#### Passage for review
BEGIN

Are they in chronic caloric deficit?
Is it medication-induced?
Are they on statins or other lipid-lowering drugs?
Has the dose been appropriate, or has it driven cholesterol too low?
Can the medication be reduced or discontinued under medical supervision?
Step 2: Restore Adequate Cholesterol Levels
Dietary interventions:
Increase healthy fat intake (aim for 25-35% of total calories from fat)
Include cholesterol-rich foods: eggs (especially yolks), full-fat dairy if tolerated, grass-fed meat, organ meats
Ensure adequate total caloric intake for activity level
Stop chronic low-fat dieting
Exercise modifications:
Reduce training volume if over-exercising
Ensure adequate rest and recovery
Match caloric intake to energy expenditure
Medication adjustments:
Work with prescribing physician to reduce or discontinue statins if appropriate
Monitor lipid levels as they normalize
Consider whether statin therapy is truly necessary given individual cardiovascular risk profile
Step 3: Monitor Hormone Recovery
As cholesterol levels rise back into the optimal range (generally 160-200 mg/dL), we monitor:
Sex hormone levels (estrogen, progesterone, testosterone)
Thyroid function (TSH, Free T3, Free T4)

END

#### Description of the task
In the cholesterol passage, what share of total calories should come from fat? The records are separate material, unrelated to the cholesterol passage.

#### Dataset records
BEGIN

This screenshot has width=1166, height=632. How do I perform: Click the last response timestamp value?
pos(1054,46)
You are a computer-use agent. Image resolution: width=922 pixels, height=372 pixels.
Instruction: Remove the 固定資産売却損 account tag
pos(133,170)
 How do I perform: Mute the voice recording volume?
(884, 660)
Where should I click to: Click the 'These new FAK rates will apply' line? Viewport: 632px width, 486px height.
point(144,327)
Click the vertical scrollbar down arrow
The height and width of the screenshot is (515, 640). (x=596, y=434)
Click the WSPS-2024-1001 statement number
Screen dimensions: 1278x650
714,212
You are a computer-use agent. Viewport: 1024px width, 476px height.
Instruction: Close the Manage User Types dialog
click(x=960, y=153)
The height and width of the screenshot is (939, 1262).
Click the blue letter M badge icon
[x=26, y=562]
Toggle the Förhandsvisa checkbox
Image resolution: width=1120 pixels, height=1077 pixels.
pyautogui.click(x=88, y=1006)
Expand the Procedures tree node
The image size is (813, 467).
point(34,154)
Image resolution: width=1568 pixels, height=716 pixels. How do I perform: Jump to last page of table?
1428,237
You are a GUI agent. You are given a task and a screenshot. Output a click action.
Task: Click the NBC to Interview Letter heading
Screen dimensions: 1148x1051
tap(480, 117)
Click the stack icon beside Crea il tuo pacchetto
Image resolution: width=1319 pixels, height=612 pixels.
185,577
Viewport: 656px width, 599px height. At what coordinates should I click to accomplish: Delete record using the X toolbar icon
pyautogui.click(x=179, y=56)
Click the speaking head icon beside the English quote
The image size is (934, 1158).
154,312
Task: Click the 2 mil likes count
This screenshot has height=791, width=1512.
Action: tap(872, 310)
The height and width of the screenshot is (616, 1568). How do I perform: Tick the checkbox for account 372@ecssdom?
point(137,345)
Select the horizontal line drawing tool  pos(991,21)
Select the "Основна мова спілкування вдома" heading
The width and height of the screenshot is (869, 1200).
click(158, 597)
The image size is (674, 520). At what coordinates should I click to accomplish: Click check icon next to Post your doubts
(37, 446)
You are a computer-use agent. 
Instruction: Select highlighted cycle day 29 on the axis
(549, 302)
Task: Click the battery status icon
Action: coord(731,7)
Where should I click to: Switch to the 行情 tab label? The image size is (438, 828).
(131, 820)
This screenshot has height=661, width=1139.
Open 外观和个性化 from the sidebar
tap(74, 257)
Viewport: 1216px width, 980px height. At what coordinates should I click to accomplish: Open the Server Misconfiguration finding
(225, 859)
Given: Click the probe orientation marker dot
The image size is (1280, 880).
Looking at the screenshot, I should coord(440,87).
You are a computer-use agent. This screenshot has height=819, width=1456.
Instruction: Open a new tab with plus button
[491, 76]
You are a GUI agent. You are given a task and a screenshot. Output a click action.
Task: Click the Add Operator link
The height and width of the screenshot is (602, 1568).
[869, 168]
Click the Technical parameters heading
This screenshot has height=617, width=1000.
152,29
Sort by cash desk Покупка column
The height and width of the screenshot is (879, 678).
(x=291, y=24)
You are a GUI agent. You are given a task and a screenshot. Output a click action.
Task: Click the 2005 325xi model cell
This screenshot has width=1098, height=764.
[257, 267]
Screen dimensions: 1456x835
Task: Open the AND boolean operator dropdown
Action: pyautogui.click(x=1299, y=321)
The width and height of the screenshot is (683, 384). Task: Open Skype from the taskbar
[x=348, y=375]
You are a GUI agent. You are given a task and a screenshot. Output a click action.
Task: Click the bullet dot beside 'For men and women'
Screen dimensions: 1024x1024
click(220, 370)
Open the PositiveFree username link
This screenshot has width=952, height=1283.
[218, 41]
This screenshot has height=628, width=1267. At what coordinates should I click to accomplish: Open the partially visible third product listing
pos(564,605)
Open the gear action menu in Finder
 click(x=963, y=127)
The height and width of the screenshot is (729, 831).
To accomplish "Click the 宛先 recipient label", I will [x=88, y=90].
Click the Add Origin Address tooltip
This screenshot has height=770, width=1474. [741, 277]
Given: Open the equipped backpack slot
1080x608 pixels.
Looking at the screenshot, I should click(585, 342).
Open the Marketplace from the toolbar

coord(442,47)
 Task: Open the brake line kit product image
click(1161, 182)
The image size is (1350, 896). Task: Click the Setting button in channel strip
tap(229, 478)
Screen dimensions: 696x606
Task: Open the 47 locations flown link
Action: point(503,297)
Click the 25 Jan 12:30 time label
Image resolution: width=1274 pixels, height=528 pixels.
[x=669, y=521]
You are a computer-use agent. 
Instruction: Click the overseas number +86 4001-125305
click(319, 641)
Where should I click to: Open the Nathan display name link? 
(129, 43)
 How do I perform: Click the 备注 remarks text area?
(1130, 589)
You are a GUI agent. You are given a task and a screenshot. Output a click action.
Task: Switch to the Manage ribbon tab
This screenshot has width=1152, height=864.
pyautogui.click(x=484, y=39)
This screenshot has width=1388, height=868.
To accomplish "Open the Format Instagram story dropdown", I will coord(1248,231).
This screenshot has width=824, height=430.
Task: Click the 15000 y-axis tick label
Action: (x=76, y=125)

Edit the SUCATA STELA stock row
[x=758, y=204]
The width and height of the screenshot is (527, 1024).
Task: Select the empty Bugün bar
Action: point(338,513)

END

#### Worked solution
25-35% of total calories.